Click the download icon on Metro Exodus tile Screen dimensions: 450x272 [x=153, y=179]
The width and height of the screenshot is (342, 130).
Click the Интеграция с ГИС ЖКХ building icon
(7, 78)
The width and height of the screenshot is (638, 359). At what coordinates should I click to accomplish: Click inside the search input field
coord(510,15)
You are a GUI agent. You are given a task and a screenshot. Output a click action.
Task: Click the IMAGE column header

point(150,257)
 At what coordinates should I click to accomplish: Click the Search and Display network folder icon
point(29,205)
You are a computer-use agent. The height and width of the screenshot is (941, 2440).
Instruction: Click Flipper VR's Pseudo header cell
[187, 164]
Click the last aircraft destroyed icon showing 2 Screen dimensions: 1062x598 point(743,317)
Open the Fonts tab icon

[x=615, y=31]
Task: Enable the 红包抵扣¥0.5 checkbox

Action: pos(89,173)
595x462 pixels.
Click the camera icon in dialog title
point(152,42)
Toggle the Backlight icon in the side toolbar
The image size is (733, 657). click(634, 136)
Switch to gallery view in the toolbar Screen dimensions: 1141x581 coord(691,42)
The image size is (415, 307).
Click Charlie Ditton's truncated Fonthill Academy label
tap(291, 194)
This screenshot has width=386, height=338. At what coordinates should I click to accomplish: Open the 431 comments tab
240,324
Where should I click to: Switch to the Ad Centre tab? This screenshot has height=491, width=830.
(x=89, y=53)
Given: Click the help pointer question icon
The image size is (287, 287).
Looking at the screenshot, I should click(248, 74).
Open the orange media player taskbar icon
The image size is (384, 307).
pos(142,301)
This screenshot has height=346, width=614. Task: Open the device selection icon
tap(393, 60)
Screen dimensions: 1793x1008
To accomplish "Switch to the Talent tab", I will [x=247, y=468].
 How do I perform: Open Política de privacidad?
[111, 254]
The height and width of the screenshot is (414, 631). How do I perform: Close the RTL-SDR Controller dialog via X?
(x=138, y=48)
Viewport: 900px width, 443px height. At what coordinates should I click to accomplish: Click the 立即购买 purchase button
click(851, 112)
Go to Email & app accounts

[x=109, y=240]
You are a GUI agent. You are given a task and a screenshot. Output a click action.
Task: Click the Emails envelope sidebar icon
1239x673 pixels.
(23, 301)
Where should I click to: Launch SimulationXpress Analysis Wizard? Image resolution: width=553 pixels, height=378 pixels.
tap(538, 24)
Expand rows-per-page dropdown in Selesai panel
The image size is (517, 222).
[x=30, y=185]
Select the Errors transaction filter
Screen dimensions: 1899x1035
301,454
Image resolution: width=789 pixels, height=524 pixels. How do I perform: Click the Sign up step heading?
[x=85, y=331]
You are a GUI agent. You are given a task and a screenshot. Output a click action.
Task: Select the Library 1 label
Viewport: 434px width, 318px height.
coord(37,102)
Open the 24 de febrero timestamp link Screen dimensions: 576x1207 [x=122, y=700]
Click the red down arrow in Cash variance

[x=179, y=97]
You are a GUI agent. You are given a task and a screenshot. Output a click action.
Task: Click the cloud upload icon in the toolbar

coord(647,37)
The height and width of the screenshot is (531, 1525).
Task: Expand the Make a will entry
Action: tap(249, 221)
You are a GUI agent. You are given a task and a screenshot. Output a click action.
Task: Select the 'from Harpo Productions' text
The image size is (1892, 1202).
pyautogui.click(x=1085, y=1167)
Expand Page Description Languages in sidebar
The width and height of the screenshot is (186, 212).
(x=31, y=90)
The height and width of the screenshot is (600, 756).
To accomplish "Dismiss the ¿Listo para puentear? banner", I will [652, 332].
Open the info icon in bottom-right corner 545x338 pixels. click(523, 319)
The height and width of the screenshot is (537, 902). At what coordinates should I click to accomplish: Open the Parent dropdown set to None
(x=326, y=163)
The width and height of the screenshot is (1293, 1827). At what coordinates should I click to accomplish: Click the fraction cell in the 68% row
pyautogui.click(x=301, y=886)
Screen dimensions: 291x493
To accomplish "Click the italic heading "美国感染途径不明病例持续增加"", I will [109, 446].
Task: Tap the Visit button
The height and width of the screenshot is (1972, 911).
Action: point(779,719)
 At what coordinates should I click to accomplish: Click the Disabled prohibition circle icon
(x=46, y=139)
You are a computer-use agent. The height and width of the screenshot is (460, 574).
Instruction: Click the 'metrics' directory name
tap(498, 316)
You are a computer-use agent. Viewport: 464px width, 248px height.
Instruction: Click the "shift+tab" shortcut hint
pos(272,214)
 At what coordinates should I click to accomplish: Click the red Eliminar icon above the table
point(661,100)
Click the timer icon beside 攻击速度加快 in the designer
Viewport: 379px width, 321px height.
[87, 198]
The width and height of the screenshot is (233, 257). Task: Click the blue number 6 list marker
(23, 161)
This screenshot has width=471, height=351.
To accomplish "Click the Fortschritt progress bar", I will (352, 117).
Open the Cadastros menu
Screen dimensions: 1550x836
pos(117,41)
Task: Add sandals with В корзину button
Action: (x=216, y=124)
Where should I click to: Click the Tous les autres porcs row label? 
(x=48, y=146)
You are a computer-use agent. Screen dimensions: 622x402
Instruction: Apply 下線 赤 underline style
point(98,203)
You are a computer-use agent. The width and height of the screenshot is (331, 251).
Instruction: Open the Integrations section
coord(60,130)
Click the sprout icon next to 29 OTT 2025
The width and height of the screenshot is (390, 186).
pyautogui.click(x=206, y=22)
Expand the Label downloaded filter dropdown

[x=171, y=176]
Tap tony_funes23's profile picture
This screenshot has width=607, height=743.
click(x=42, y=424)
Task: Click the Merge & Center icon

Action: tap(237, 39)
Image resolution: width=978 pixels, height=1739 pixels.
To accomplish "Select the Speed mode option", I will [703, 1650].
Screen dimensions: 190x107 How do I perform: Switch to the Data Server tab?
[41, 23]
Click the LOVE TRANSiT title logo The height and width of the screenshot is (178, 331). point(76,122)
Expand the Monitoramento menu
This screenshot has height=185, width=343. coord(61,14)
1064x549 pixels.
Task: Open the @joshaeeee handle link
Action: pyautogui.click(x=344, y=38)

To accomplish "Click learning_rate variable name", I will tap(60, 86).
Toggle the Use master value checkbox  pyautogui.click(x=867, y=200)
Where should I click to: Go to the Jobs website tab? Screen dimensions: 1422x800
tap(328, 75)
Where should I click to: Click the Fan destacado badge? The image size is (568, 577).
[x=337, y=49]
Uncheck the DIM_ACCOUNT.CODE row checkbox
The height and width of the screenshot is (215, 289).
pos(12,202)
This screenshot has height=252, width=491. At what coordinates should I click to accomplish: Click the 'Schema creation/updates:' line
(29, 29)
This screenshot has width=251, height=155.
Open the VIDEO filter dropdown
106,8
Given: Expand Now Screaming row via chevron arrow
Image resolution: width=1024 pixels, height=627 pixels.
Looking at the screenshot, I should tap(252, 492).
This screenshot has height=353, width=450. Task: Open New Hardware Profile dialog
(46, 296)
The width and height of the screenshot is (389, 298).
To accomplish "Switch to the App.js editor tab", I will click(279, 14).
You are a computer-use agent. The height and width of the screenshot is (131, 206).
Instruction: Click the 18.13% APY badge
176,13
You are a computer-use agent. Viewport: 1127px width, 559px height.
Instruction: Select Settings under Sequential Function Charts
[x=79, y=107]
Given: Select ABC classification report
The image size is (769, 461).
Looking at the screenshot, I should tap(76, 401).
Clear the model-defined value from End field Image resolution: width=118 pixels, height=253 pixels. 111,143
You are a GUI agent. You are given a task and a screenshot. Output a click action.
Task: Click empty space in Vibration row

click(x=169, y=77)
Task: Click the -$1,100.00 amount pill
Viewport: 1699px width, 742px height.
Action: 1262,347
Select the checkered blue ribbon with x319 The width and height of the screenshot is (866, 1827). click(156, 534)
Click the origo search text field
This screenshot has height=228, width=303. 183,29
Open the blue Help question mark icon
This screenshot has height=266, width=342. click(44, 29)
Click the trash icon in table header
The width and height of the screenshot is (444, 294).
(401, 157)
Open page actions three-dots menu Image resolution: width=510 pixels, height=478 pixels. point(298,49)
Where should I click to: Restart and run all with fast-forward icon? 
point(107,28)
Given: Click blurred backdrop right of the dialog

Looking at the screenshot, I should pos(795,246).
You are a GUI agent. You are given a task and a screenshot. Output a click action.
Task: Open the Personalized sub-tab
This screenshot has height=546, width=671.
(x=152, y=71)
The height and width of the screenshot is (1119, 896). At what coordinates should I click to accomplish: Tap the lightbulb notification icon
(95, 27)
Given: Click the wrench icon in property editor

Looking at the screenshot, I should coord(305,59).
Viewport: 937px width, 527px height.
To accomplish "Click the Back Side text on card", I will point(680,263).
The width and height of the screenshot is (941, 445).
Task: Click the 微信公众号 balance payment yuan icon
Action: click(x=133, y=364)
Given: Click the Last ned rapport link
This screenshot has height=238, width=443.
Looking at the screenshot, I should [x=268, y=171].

* _EXERCISE AIM_: Return only the number of lines in the data above that hold the word "from".

* _SOLVED EXERCISE_: 2